In doing so I apply a simple standard: In the Western world, criticism between friends is part and parcel of the political and diplomatic culture. The United States has been fiercely criticized both from within and without for its detention camp at Guantanamo, extraordinary rendition and targeted killings. But this does not mean the United States is delegitimized. There is, therefore, a simple criterion for acceptable criticism of Israel: Any criticism that can be applied to the United States can be legitimately applied to Israel, whereas the claim that the very idea of Israel as the sovereign nation-state of the Jews is illegitimate must be attacked as moral hypocrisy.
Netanyahu and Israel’s political right keep violating this distinction between legitimate criticism and delegitimization, and the consequences are devastating: I keep speaking to European politicians and diplomats, many of whom are genuine friends of Israel, who are deeply alienated when every criticism of specific Israeli policies is labeled anti-Semitic or described as undermining Israel’s existence.
Consequently, six years of Netanyahu’s rule have been disastrous for Israel’s standing in the world. At the heart of this isolation is the prime minister’s basic fault: he keeps pontificating to the world that Israel is the West’s outpost in the Middle East. Yet what he simply seems incapable of understanding is that the Western world does not judge Israel by Netanyahu’s pronouncements and moralizing, but by its actual behavior and statements. And yes, the West judges Israel by a different standard from the rest of the Middle East, precisely because it is seen as belonging to the West.
The great German historian Heinrich August Winkler has just finished his monumental history of the West [“The Age of Catastrophe: A History of the West 1914-1945”], and the theme that runs through the work’s thousands of pages is that at the foundation of the West, there is the normative project of the rule of law, equality and freedom of the individual. Any country that does not adhere to these standards, particularly since WWII and the declaration of human rights, is not seen as belonging to the Western community.
Samuel Huntington, one of the 20th century’s greatest political scientists, has become famous for the term “Clash of Civilizations” (which was actually coined by historian Bernard Lewis), which is often misunderstood.
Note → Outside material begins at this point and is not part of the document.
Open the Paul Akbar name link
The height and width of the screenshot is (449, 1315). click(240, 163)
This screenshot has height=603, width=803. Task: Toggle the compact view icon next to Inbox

Huntington, a lifelong Democrat, did not advocate such a clash, but predicted that the long-term alliances that structure world politics are based along civilizational lines, and that the major conflicts would run along the fault lines between these civilizations. And civilizations are defined by common values and shared basic worldviews.
Netanyahu cannot have it both ways: He cannot continue his incantation that Israel is the West’s representative in the Middle East and then behave in ways that do not behoove Western standards. In particular, he must recognize that the rest of the world is not stupid.
He would do well to listen carefully to what German parliamentarian Wadephul said at the conference. He reasserted Chancellor Angela Merkel’s statement that Israel’s security is one of Germany’s reasons of state. But he also said Germany cannot defend Israel on the diplomatic front on its own, and that Israel must give clear answers to a number of questions. Is it indeed committed to the two-state solution? And when Netanyahu insists that Israel must be a Jewish state, does this include full rights for all its citizens?
Netanyahu seems to think he can continue zigzagging on these crucial points. That he can say “The Arabs going to vote in their droves” and “There will be no Palestinian state on my watch” when it suits him politically, only to backtrack when he realizes, belatedly, how phenomenally harmful his utterances are. The Western world applies to him what he applies to the Palestinians: They listen to what he says to his electorate more than what he says for outside consumption. He shouldn’t be surprised when he finds himself without friends on the international scene.